▸ **PROMPT**: Recast the stretch of the data from the line containing "1025x755 pixels. Task: Click" through the end as a Markdown table with the columns Row and Line, omitting blank lines. Leave the pictures out of the table.

▸ **RECORD EXTRACTS**:
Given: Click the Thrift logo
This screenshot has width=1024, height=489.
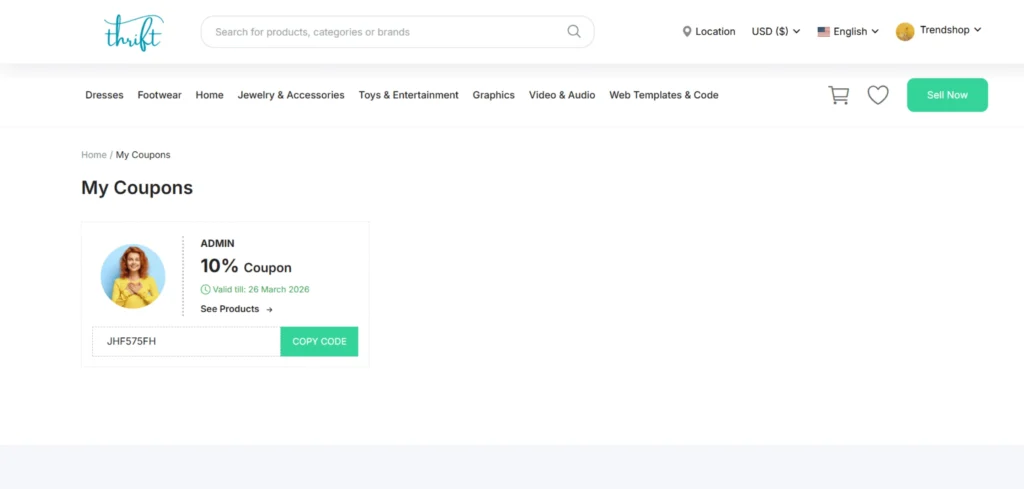Looking at the screenshot, I should (132, 32).
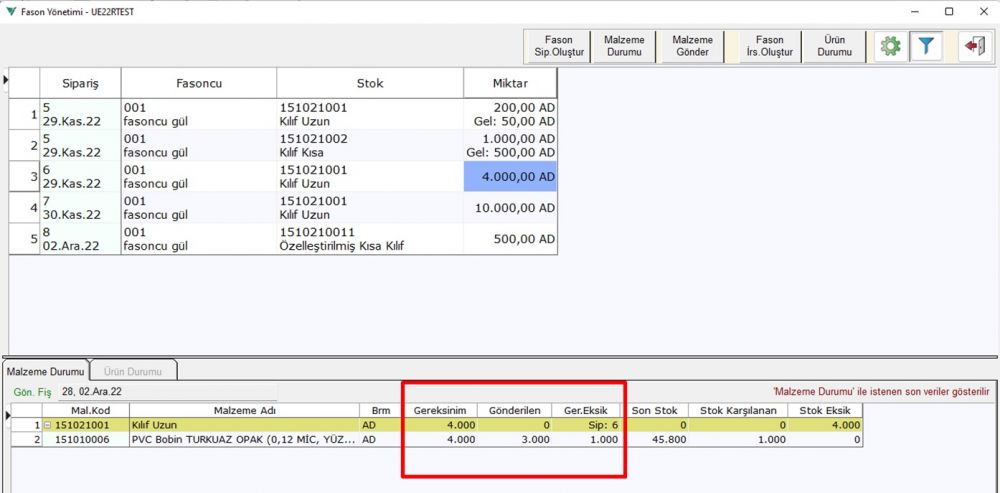Screen dimensions: 1000x493
Task: Toggle the blue funnel filter icon
Action: click(927, 46)
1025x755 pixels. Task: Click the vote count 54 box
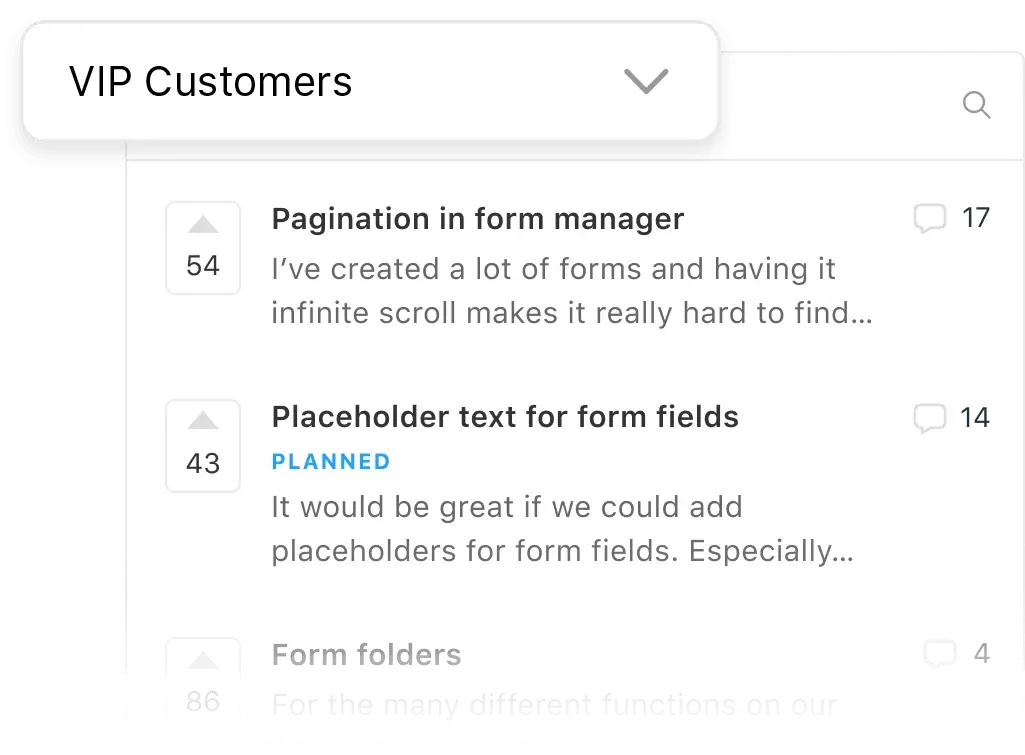pos(203,264)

▸ **ANSWER TO THIS PROBLEM**:
| Row | Line |
|---|---|
| 1 | 1025x755 pixels. Task: Click the vote count 54 box |
| 2 | pos(203,264) |